Der Al­tar ist äl­ter als die Ka­pel­le

Saarbruecker Zeitung - - SZ-EXTRA MOMENTE - Pro­duk­ti­on die­ser Seite: Michaela Hein­ze Pe­ter Se­ring­haus

(rk) Die heu­ti­ge Mar­kus­ka­pel­le im Mett­la­cher Orts­teil We­hin­gen hat ei­ne Vor­gän­ger­ka­pel­le, die be­reits 1729 er­wähnt wur­de. Dar­auf weist Dr. Ben­no Kö­nig in sei­nem Buch „Ka­pel­len im Saar­land“hin. Die Ka­pel­le war je­doch maro­de, so dass 1773 auf ih­rem Fun­da­ment das jet­zi­ge Got­tes­haus ent­stand. Laut We­hin­ger Schul­chro­nik be­kam die Ka­pel­le 1922 ei­nen Bil­der­kreuz­weg. Ei­ne klei­ne Glo­cke, die im Ers­ten Welt­krieg be­schlag­nahmt wur­de, kam nach dem Krieg wie­der zu­rück und wur­de 1953 durch ei­ne neue er­setzt. Als das „Herz­stück der Ka­pel­le“be­zeich­net Kö­nig den Al­tar, an dem sich die „Be­für­wor­ter des Ba­rocks so­wohl an sei­ner Gestal­tung als auch sei­ner Farb­kom­bi­na­ti­on in Ver­bin­dung mit reich­lich Blatt­gold er­freu­en kön­nen“. Als Jahr der Ein­wei­hung des Al­tars wird laut Kö­nig 1707 an­ge­ge­ben. Da­mals soll der Al­tar der Ab­tei St.
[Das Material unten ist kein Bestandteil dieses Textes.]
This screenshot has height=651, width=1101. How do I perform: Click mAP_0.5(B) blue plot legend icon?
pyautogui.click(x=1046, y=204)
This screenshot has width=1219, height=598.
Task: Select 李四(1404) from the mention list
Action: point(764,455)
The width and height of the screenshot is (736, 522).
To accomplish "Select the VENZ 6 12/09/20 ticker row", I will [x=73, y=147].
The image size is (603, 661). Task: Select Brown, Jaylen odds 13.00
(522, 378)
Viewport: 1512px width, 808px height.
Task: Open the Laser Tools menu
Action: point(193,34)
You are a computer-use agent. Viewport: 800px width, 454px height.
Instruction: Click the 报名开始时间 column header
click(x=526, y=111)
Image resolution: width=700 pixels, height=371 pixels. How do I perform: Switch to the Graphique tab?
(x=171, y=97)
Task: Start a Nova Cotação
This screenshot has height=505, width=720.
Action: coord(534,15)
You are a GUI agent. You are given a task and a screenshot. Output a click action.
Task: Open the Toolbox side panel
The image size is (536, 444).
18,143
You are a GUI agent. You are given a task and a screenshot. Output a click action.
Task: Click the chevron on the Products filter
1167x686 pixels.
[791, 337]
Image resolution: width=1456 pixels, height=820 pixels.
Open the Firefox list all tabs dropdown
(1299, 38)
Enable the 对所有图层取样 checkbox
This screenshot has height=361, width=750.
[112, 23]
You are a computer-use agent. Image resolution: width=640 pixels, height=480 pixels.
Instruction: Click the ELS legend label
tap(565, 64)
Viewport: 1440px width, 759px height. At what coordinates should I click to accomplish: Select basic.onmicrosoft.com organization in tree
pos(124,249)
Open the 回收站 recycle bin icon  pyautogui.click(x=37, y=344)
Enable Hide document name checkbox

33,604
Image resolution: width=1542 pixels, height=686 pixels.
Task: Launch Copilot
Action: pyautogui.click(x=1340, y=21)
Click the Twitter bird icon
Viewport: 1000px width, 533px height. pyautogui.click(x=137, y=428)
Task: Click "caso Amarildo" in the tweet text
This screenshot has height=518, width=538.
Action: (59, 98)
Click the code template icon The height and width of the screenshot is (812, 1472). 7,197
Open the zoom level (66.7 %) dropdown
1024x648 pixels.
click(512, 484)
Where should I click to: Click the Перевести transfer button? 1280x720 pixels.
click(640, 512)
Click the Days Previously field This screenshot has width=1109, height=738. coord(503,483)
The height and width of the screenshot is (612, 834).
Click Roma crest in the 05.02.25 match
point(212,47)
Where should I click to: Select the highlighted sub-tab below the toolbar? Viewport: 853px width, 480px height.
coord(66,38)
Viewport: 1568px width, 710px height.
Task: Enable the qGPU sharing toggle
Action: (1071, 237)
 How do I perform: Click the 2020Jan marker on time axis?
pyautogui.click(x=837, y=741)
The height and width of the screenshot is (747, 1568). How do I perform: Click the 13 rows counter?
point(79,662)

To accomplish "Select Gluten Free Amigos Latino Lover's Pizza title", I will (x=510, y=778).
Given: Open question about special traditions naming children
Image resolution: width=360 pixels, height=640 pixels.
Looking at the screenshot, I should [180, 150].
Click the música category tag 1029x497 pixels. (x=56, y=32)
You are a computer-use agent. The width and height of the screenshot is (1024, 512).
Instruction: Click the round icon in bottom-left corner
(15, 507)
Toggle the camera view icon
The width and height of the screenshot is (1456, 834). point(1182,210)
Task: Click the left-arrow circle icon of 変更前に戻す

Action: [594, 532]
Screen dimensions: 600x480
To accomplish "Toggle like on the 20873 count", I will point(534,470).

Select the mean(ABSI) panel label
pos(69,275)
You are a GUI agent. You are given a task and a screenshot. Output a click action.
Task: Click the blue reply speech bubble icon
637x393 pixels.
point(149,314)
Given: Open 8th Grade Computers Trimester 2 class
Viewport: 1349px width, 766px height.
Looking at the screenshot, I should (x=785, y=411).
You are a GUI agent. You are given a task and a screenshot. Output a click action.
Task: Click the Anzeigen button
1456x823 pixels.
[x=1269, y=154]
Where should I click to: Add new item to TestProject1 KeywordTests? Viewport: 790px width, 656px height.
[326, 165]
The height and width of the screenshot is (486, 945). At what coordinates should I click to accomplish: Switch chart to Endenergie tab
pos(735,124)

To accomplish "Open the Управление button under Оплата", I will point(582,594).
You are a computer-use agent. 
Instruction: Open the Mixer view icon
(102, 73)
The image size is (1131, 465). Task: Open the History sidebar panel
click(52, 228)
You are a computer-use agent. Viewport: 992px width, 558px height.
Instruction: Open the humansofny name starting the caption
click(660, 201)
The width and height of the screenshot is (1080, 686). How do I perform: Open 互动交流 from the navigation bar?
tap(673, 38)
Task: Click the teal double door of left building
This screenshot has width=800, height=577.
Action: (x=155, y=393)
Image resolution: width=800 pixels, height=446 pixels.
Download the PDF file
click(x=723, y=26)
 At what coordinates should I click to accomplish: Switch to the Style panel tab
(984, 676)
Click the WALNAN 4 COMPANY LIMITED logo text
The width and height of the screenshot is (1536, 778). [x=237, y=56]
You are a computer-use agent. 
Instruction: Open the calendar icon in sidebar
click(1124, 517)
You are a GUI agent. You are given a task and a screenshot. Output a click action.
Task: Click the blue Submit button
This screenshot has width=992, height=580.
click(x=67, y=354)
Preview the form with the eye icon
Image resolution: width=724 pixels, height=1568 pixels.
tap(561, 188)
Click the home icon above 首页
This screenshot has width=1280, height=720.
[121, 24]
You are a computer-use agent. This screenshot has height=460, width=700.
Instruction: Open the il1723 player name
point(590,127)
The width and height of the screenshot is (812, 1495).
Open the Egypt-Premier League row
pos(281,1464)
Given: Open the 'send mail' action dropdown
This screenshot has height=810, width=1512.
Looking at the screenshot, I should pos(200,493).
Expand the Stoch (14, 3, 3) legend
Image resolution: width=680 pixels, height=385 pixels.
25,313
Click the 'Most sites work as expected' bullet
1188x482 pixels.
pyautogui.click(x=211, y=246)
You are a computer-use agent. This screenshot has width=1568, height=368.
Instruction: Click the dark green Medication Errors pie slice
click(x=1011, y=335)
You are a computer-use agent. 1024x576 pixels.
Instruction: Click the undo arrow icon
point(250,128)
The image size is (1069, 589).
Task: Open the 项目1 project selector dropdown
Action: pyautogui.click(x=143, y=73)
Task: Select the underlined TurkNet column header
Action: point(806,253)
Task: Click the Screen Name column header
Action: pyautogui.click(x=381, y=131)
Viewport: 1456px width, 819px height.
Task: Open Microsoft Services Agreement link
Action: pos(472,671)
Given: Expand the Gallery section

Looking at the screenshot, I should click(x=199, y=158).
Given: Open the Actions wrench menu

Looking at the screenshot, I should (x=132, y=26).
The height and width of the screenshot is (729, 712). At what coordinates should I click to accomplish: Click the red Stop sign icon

Sixt in Freis­dorf oder der Ab­tei Zum Hei­li­gen Kreuz in Bu­sen­dorf ge­hört ha­ben. Auf der lin­ken Seite des Al­tars steht auf ei­ner Kon­so­le der Schutz­hei­li­ge der Ka­pel­le, der Evan­ge­list Mar­kus. Rechts ist die Sta­tue des hei­li­gen Bi­schofs Hu­ber­tus zu se­hen.